--- JOB ---
Can you give back, word for word, the records that begin at the line containing "Select the green Grafika category icon" and stop after the line containing "pyautogui.click(x=33, y=381)"? Leave the pictures out of your answer.

--- MATERIAL SHOWN ---

-------

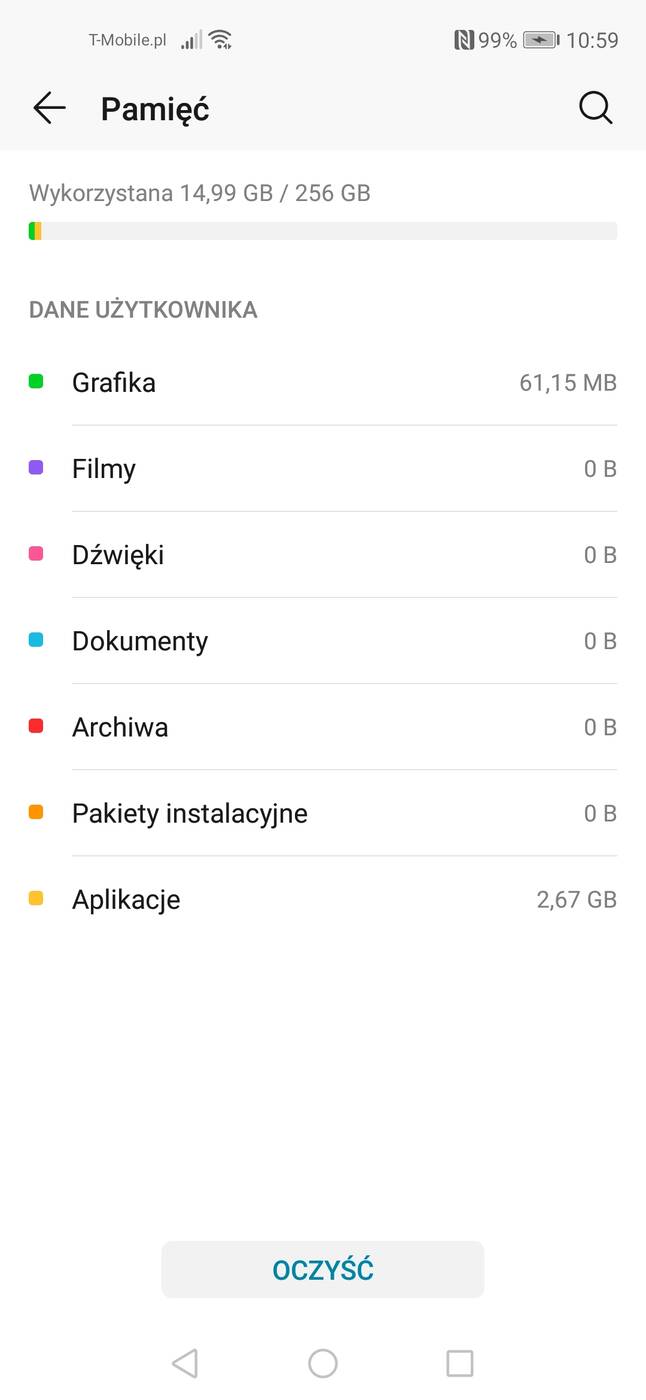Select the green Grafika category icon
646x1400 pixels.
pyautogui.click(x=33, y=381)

-------

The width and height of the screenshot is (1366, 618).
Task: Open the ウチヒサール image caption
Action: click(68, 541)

-------

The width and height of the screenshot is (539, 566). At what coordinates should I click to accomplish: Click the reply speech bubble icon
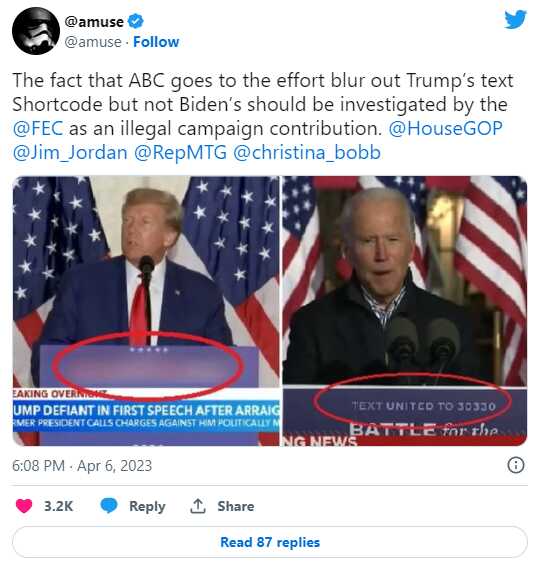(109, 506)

-------

--- ANSWER TO THE PROBLEM ---
Select the green Grafika category icon
646x1400 pixels.
pyautogui.click(x=33, y=381)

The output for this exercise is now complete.